POMPEII - WHAT TO SEE

The Forum

A few blocks up from the entrance stands the Forum, the central square of any Roman city. Around the edges stands what was once a two-story colonnade, its 470-foot length oriented so that scenic Mt. Vesuvius serves as a natural backdrop. At the northern end of the eastern edge is a small room with a countertop embedded with bowl-shape depressions of increasing sizes. The Forum was also a central marketplace, and to forestall arguments between buyer and seller, these were used as the city`s standards of measure.

Just past the measuring table is an enclosed building with plaster casts of bodies. During the early excavations, archaeologists realized that the ash had packed around dying Pompeiians and hardened almost instantly. The bodies decayed, leaving just the skeletons lying in people-shaped air pockets under the ground. Holes were drilled down to a few and plaster was poured in, taking a rough cast of the moment of death. Some people writhe in agony. A dog, chained to a post, turns to bite desperately at his collar. One man sits on the ground, covering his face in grief.

Teatro Grande

A 2nd-century BC theater that could seat 5,000. Under the stage lay a reservoir so that the scene could be flooded for mock naval battles (some suggest the water also helped amplify the acoustics during performances).

Odeon or Teatro Piccolo
A much smaller theater (seating 1,000) used mainly for concerts.

Houses

House of Menander has painted scenes from the Trojan cycle in some rooms, and a floor mosaic of the Nile in the peristyle (the family who lived here were all found together, huddled in one room, killed when the roof caved in on them). House of D. Octavius Quartius with lots of good frescoes and replanted gardens; and the House of the Marine Venus, with a large wall painting of the goddess stretched out on a clamshell.

Great Palestra

A huge open space shaded by umbrella pines where the city`s youths went to work out and play sports (many came here seeking shelter from the eruption; their skeletons were found huddled in the corner latrine)to the Amphitheater. Built in 80 BC, this is the oldest amphitheater in the world, and could hold 12,000 spectators.

Thermae Stabiane

A series of baths with stuccoed and painted ceilings surviving in some rooms and a few glass caskets with more twisted plaster cast bodies of Pompeii victims. These give you the best idea of what Roman bathing was like. There are richly decorated vaulted rooms for a good steam (the men`s section considerably richer than the women`s) – plus a swimming pool and exercise yard.

Lupanar

This brothel left nothing to the imagination. Painted scenes above each of the little cells inside graphically showed potential clients the position in which the whore of that particular room specialized. Until a few decades ago, only male tourists were allowed in to see it.

House of the Vettii

One of the most luxurious mansions in town (it belonged to two trading mogul brothers) and in a wonderful state of preservation. Behind a glass shield at the entrance is a painting of a Priapus, a little guy with a grotesquely oversized male member shown weighing the appendage on a scale.
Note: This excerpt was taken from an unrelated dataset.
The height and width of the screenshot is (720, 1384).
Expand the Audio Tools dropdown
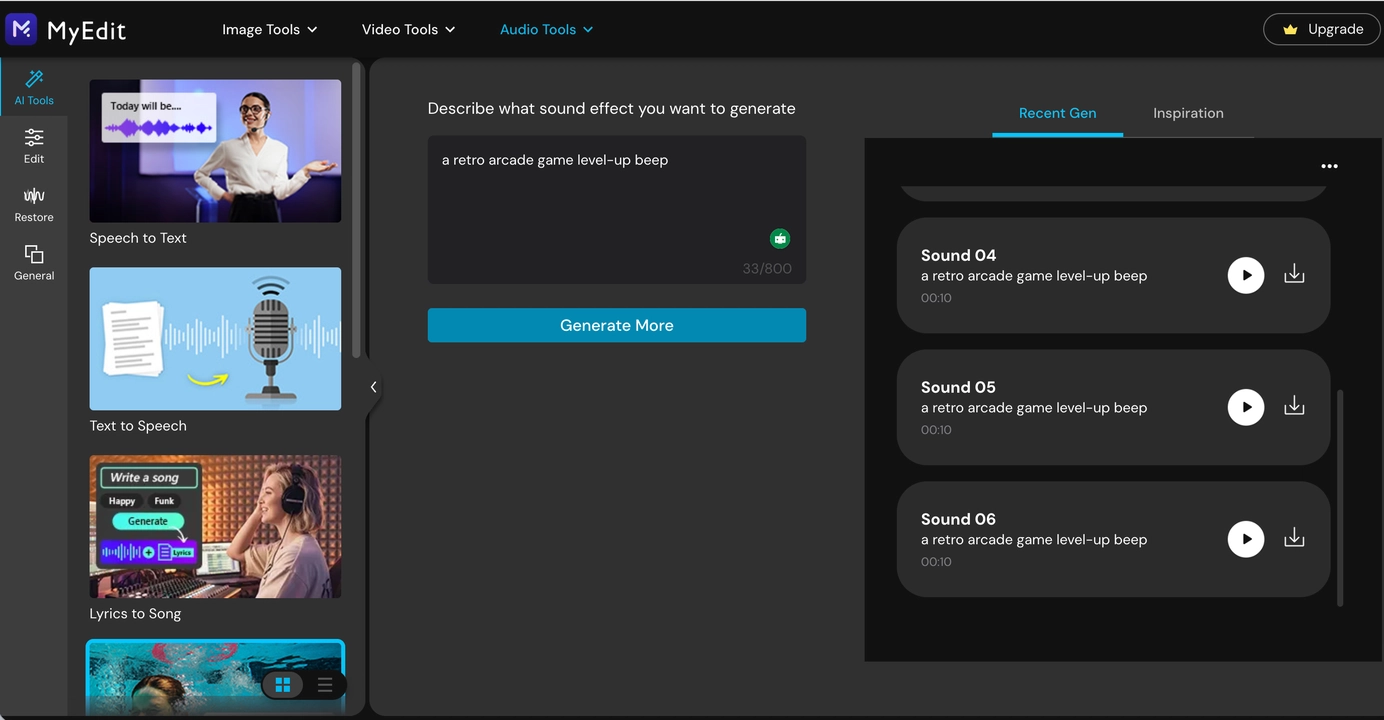(546, 29)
Villa dei Misteri (Villa of the Mysteries)

Built around the 2nd century BC, this villa was converted into a center for the Dionysian cult, and the walls are gorgeously and skillfully painted with life-size figures engaging in the Dionysian Mysteries of an initiate (though these paintings have helped modern scholars guess at the nature of these rites, we still don`t know exactly what was involved). The scenes play out against a background of such deep, intense red that the color used is still called `Pompeiian red.` (This villa is located five minutes ouside Pompeii).

Some frescoed chambers (like this one at the Villa dei Misteri) survived the ages intact. This was not meant to be lewd, but rather was a common device believed to ward off evil spirits and thoughts. Painted putti and cherubs dance around the atrium while the rooms are filled with frescoes of mythological scenes and characters. Don`t miss the Sala Dipinta, where a black band around the walls is painted with cherubs engaging in sports and in the various trades in which the Vettii probably had investments.

The House of the Tragic Poet

This is among the best-preserved private houses and features the famous `Beware of the Dog` mosaic at its entrance and it was the one that Edward Bulwer-Lytton chose as the home of his hero Glaucus, in his engaging 1830s romp The Last Days of Pompeii.

The Temple of Isis

Bulwer-Lytton`s villain in The Last Days was a priest of the Egyptian goddess Isis, and her temple is one of the most vividly preserved in the whole town. It was visited by the young Mozart in 1769, and gave him ideas for The Magic Flute.

The Amphitheatre

One hundred and fifty years older than the Colosseum, it`s the earliest amphitheatre to survive anywhere in the world. It is very far from the entrance, but worth the effort.